À La Réunion, 164 000 personnes vivent dans un logement considéré comme trop petit et sont ainsi en situation de suroccupation, d'après les chiffres publiés ce jeudi 27 juin 2013 par la direction régionale de l'Insee, pour l'année 2010. Cela représente 22 % de la population, soit deux fois plus que la moyenne nationale. Les familles nombreuses et monoparentales sont surexposées, tout comme les familles sans emploi et de celles de catégories socioprofessionnelles modestes.
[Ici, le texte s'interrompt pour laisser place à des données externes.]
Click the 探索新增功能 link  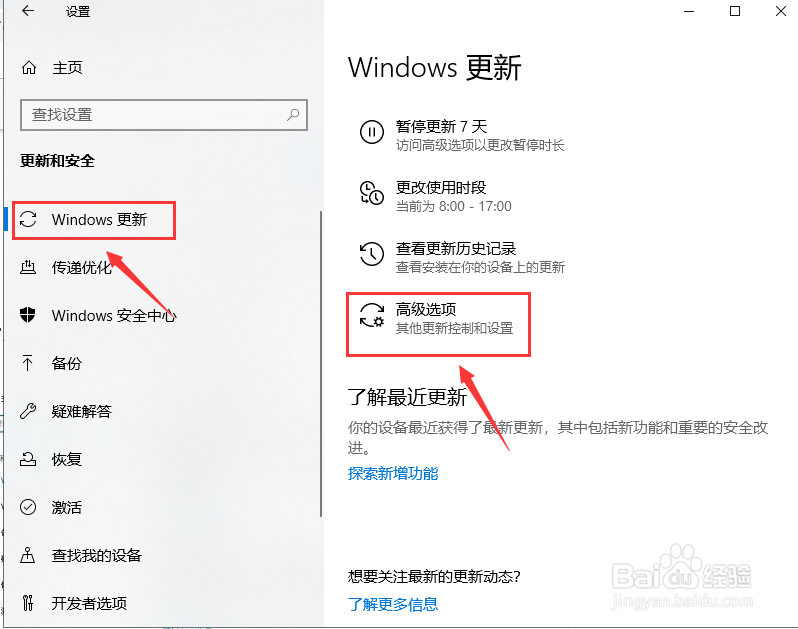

Néanmoins, la suroccupation des logements a diminué depuis 1999 dans toutes les communes de l'île.
Le mal-logement peut recouvrir de multiples dimensions, l’une d’entre elles étant la suroccupation des logements qui mesure l’adéquation entre le nombre de pièces du logement et la taille de la famille.
À La Réunion, 38 000 logements étaient suroccupés en 2010 soit 17 % des logements de l’île, indique l'Insee. Ils étaient habités par 164 000 personnes, soit 22 % de la population contre 9,5 % en France. La région est la troisième en terme de suroccupation des logements, derrière la Guyane (42 %) et l’Île-de-France (17,7 %) mais juste devant les Antilles (entre 16 et 17 % de logements suroccupés).
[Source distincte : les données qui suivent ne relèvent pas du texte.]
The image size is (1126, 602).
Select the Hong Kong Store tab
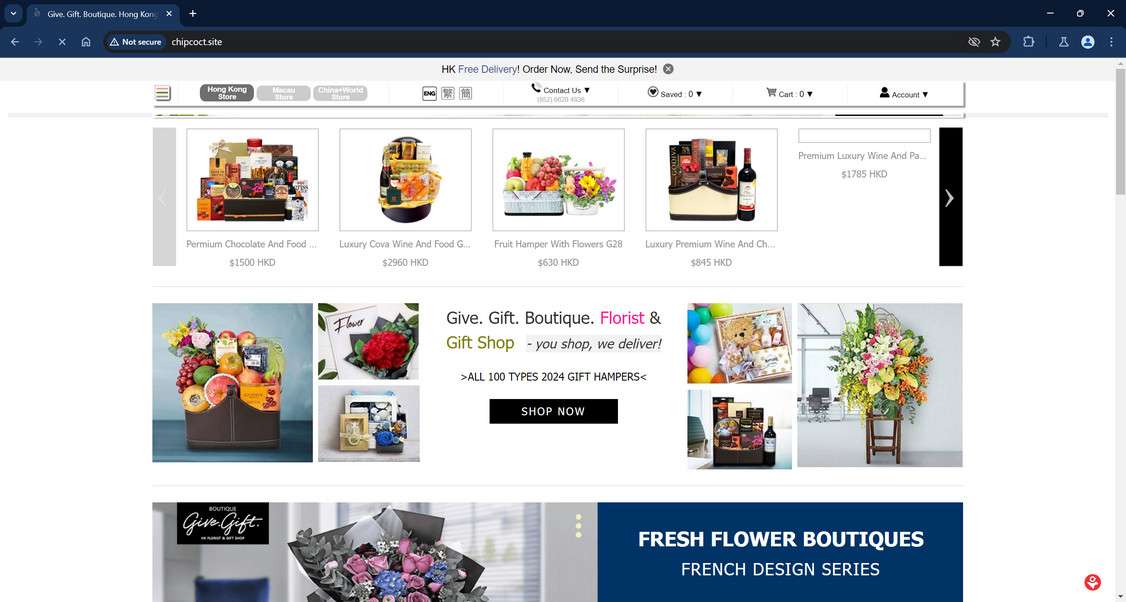coord(227,92)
La suroccupation concerne 8 % des ménages de deux personnes mais 57 % pour ceux de six personnes ou plus. Or, les familles réunionnaises ont de nombreux enfants. Sans surprise, la suroccupation diminue avec l’augmentation du nombre de pièces du logement. Elle touche 64 % des logements de deux pièces et 5 % des logements de cinq pièces.
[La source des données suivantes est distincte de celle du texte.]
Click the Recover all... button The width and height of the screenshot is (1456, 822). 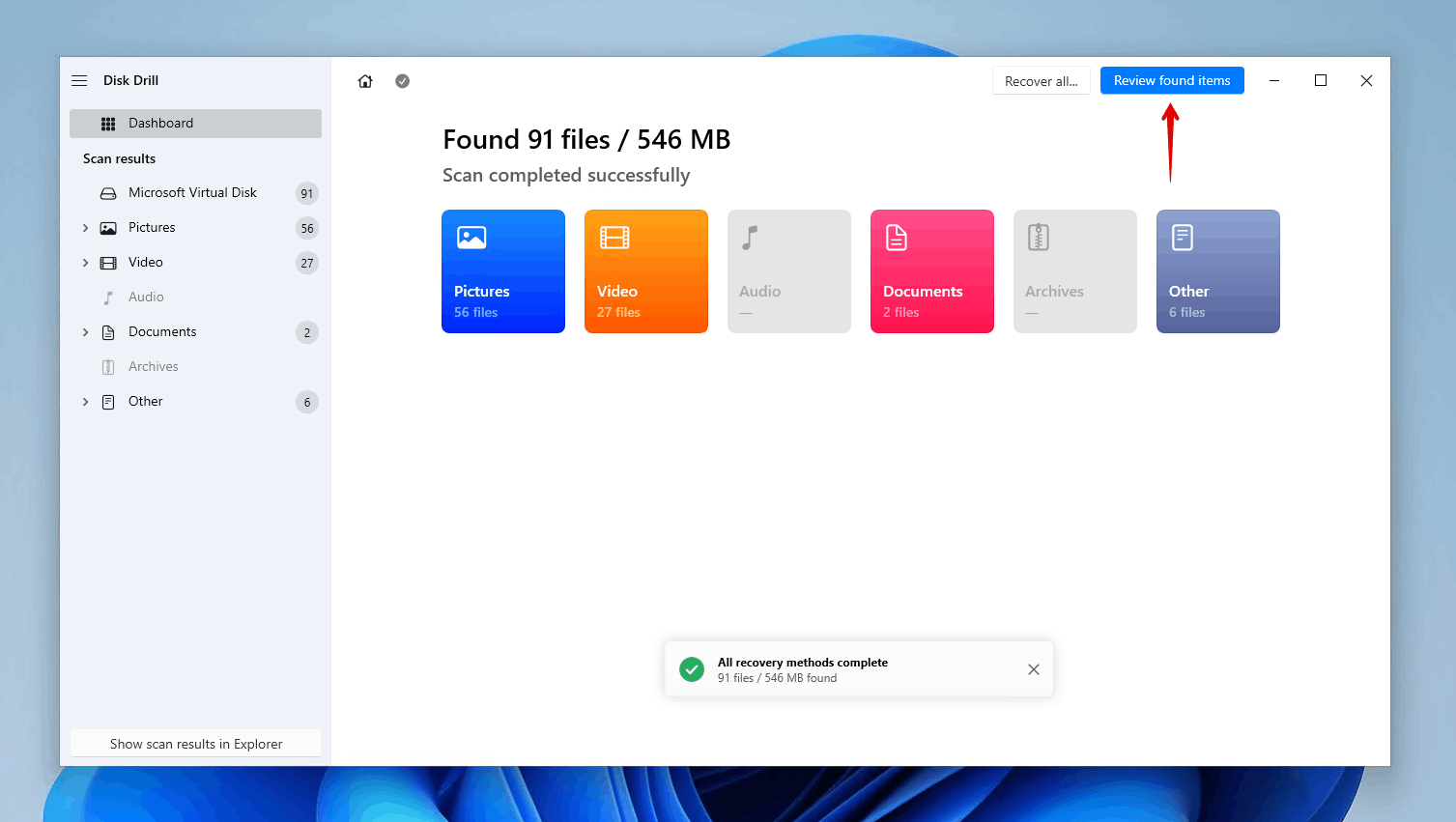coord(1041,81)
Cette situation affecte d’abord les catégories sociales les plus modestes. Un tiers des ménages dont la personne de référence est sans emploi vivent dans un logement suroccupé. Deux ménages sur dix vivent aussi en suroccupation quand la personne de référence est ouvrier ou employé. Les cadres ou les retraités sont les mieux lotis avec respectivement 3,5 % et 7 % des ménages à l’étroit dans leur logement.
La moitié des familles monoparentales réunionnaises vivent dans un logement suroccupé. Les mères sont alors les plus concernées car neuf fois sur dix, une femme est à la tête de la famille monoparentale.
Néanmoins, la proportion des ménages concernés par ce problème a diminué depuis 1999, passant de 23 % à 17 % aujourd’hui. La proportion des personnes vivant dans un logement suroccupé est ainsi passée de 29 % en 1999 à 22 % en 2010.